INFORMATION GIVEN -
--- start ---

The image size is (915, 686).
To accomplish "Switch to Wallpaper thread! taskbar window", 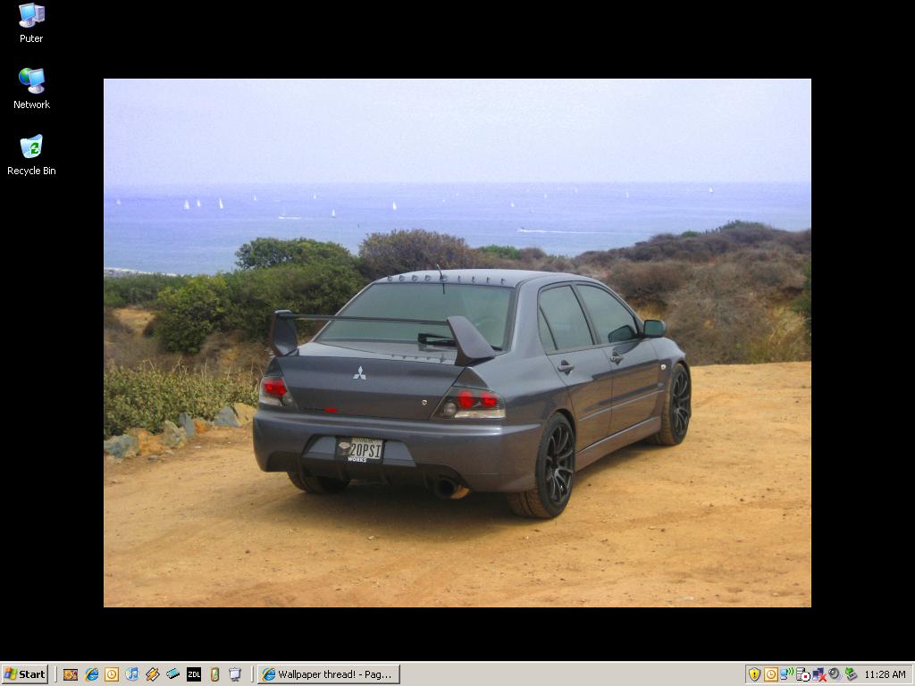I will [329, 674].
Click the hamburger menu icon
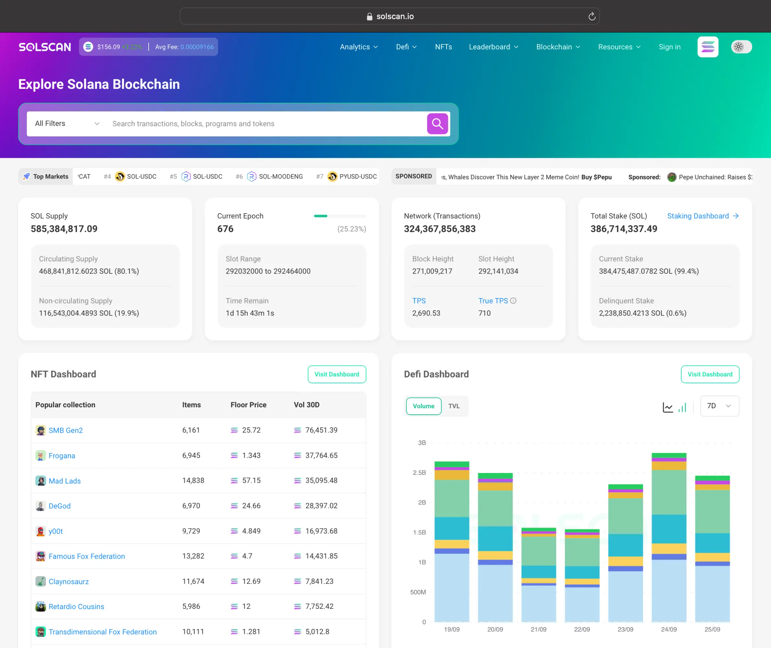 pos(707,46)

--- end ---
--- start ---

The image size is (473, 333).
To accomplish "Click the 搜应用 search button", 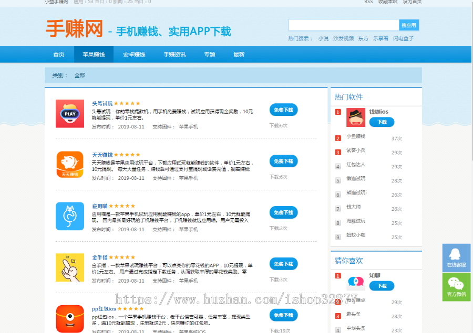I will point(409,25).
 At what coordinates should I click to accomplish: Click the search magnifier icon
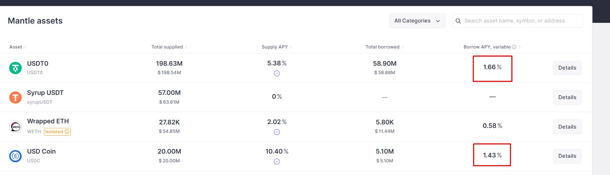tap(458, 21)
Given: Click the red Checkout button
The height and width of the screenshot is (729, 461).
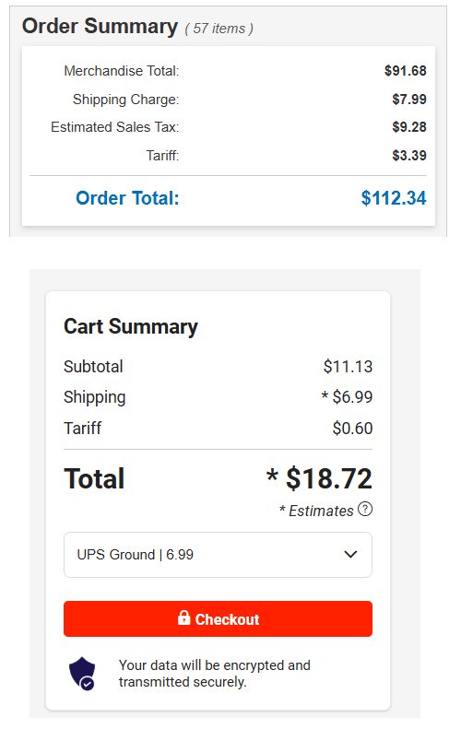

--- end ---
--- start ---

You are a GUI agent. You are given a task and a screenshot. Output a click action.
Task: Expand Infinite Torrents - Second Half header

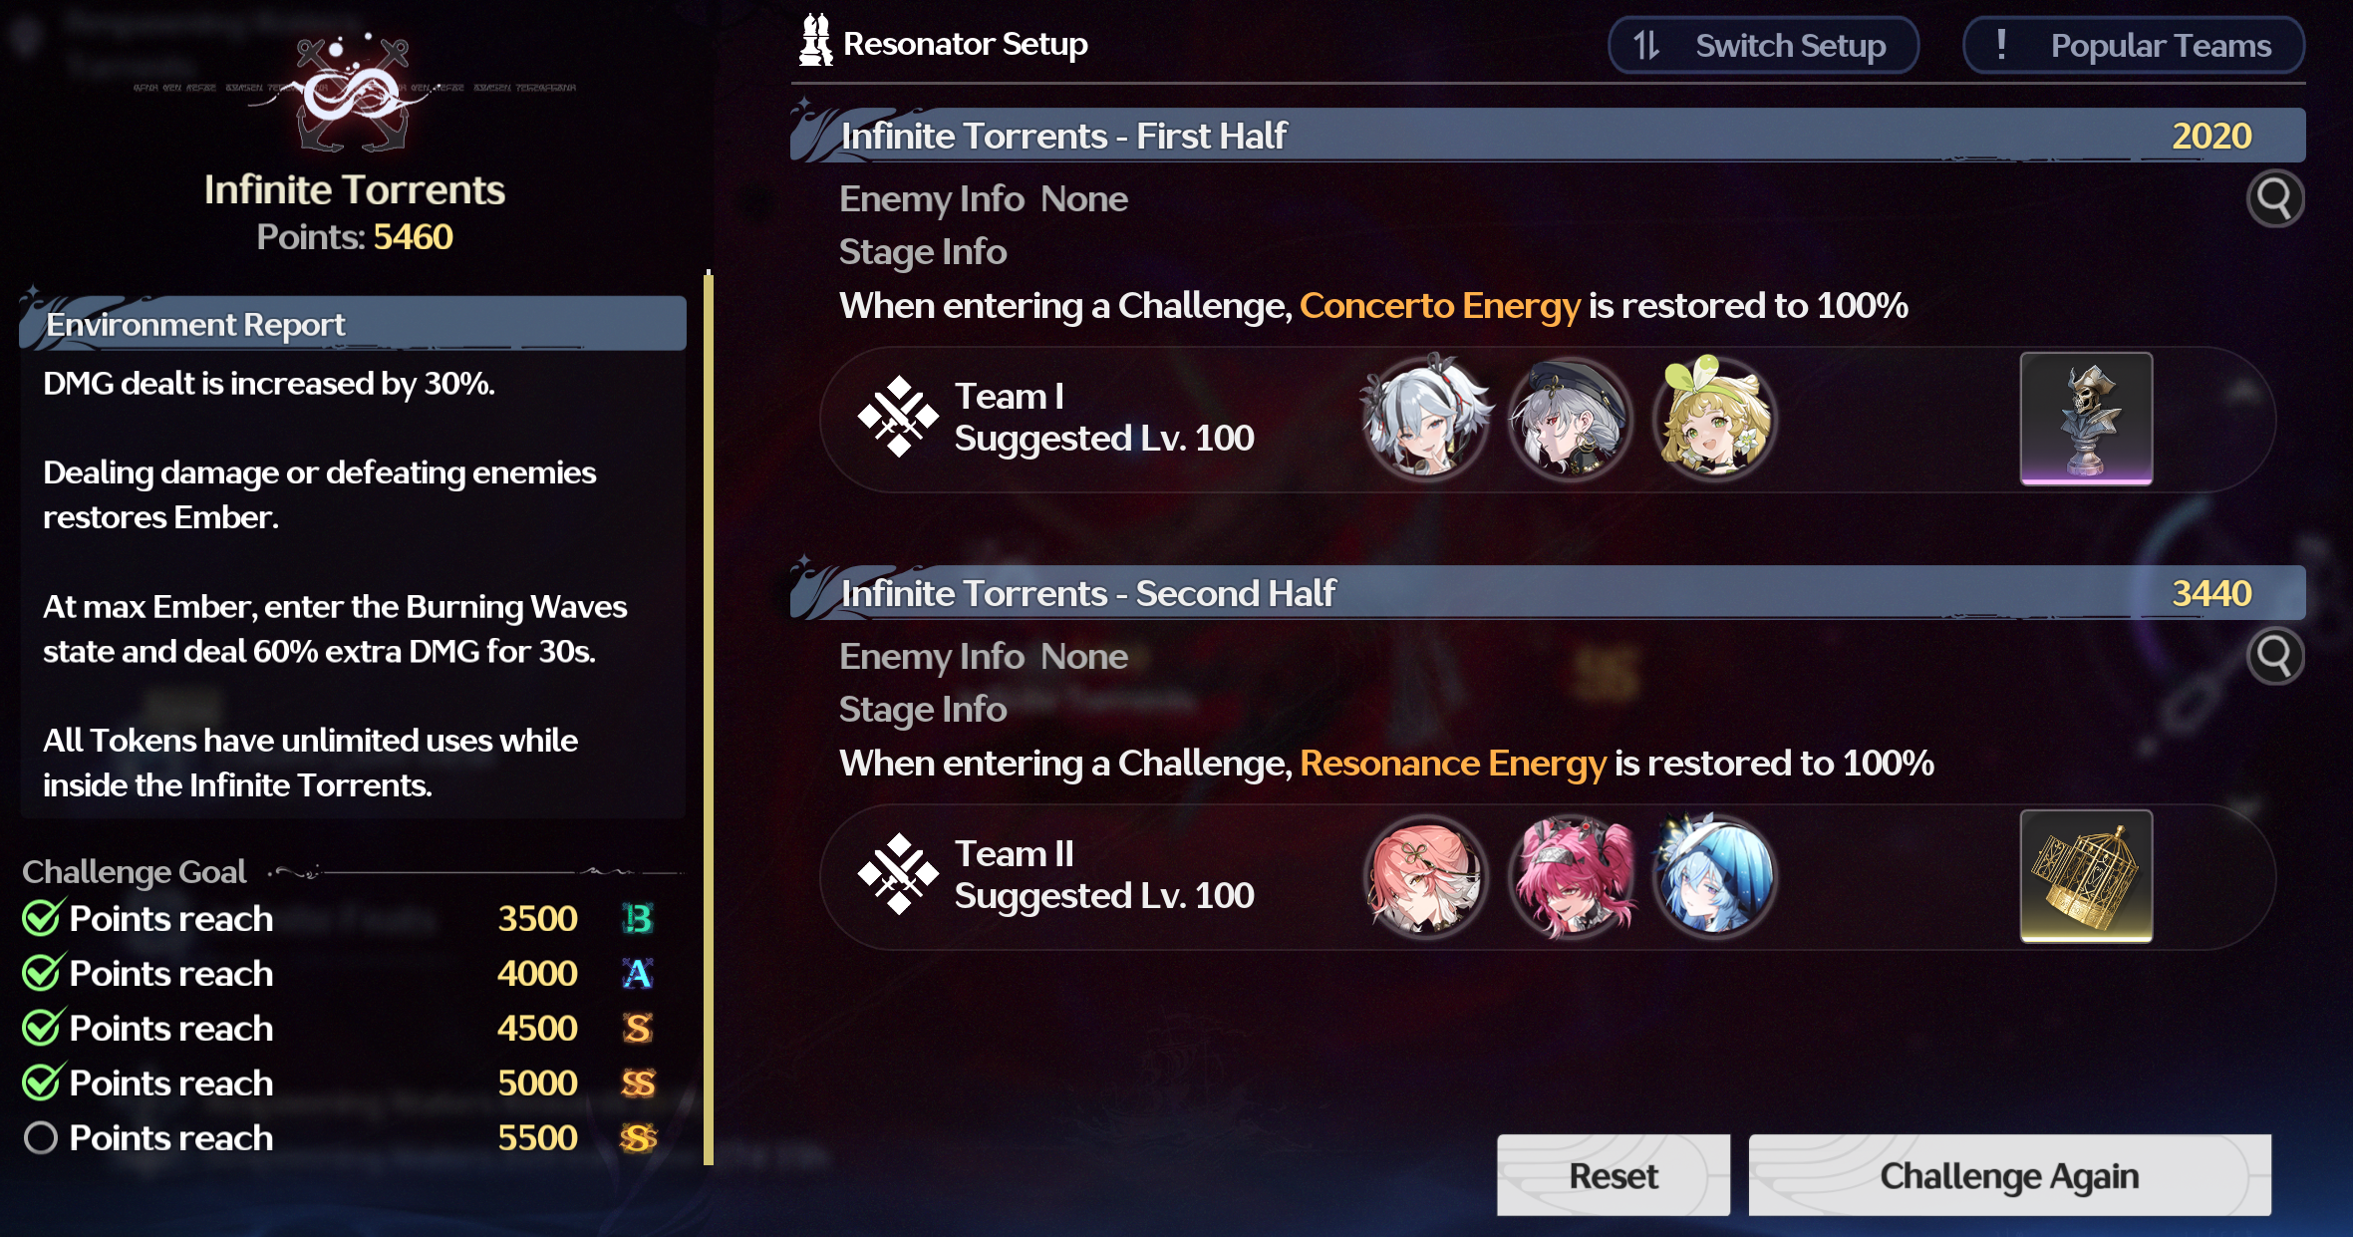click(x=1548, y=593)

--- end ---

PROBLEM DETAILS -
State how many lines of the material above contain the string "image". Reply with the number alone.

SOLUTION -
2